Para wakil rakyat itu tentu sudah melancong ke negara tetangga seperti Kuala Lumpur, Bangkok, dan Singapura. Apa mereka tidak melihat, di sana monorail sudah lama dibangun, begitu juga dengan subway. Sementara di Jakarta, selalu hanya wacana, rencana tinggal rencana. Bahkan monorail sudah mulai dibangun tapi tiba-tiba ngadat, terkatung-katung, tanpa ada pihak yang peduli. Malahan rakyat yang digencet, penggunaan sepeda motor dibatasi. Bukannya melengkapi fasilitas yang dibutuhkan rakyat banyak tapi malah sibuk membangun kemegahan diri sendiri.
Harusnya dalam masalah itulah kita punya rasa harga diri, martabat bangsa terasa dikoyak-koyak, bila melihat betapa tertinggalnya kita dibanding negara tetangga. Jadi bukannya, malah memprovakasi rakyat untuk memerangi negara tetangga itu. Para wakil rakyat, para pejabat, penguasa negara ini, harusnya punya rasa malu atas ketertinggalan kita dalam memajukan kehidupan rakyat.

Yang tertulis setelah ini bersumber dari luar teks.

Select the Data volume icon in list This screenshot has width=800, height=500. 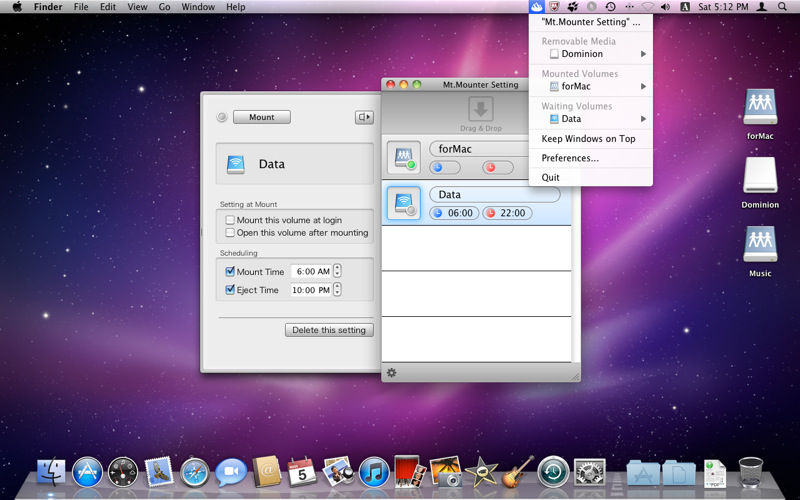tap(404, 202)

Mengapa kita tidak punya rasa malu, tidak punya harga diri, membiarkan kehidupan masyarakat di daerah perbatasan yang pas-pasan, sementara masyarakat negara tetangganya hidup sejahtera. Jangan salahkan, bila tapal batas negara kita tergeser. Boleh jadi ini dilakukan rakyat kita yang bodoh, mereka ingin beralih warga negara dengan sekalian membawa tanahnya agar dikelola negara tetangga.

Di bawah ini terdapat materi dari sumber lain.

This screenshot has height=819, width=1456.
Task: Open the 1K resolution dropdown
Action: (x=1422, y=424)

Aneh, tanahnya sama-sama Kalimantan, tapi kenapa yang dikelola Malaysia dan Brunei bisa memakmurkan rakyatnya? Tampaknya, kita bukan tidak punya dana untuk membangun kehidupan rakyat. Melainkan, dana rakyat itu digunakan secara tanpa malu untuk kemewahan diri sendiri. Sungguh tega, membangun kemewahan di atas penderitaan rakyat banyak. Kalau begitu, jangan salahkan rakyat jadi meradang, mengutuk wakilnya.

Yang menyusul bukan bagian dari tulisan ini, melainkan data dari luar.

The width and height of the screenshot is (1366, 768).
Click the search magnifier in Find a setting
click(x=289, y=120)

Masa jabatan wakil rakyat dan penguasa negeri ini masih lama, empat tahun lebih lagi. Masih cukup banyak kesempatan untuk memperbaiki diri. Jangan sampai rasa ketidapuasan, rasa amarah rakyat dibiarkan terus meledak-ledak yang bila tidak terkendali dapat merusak kehidupan kita semua. Mari kita tunjukkan harkat dan martabat kita dengan karakter terpuji.
Ramadhan akan segera berakhir. Kita sudah banyak menempa diri, membangun iman dan takwa. Kita kini sangat menantikan para wakil rakyat, para pejabat, penguasa negeri ini, yang berkomitmen untuk tidak akan memanfatkan uang rakyat, sebelum hajat hidup rakyat banyak terpenuhi.
Kita sedang menunggu-nunggu, ada wakil rakyat yang berani hidup sederhana, sebelum rakyatnya berhasil disejahterakan. Kita dambakan para elit kita yang berkarakter, punya rasa malu, sensitive terhadap kehidupan rakyat. Semoga Allah Swt masih mengampuni dosa para pemimpin, melindungi kehidupan rakyat dari azab sengsara.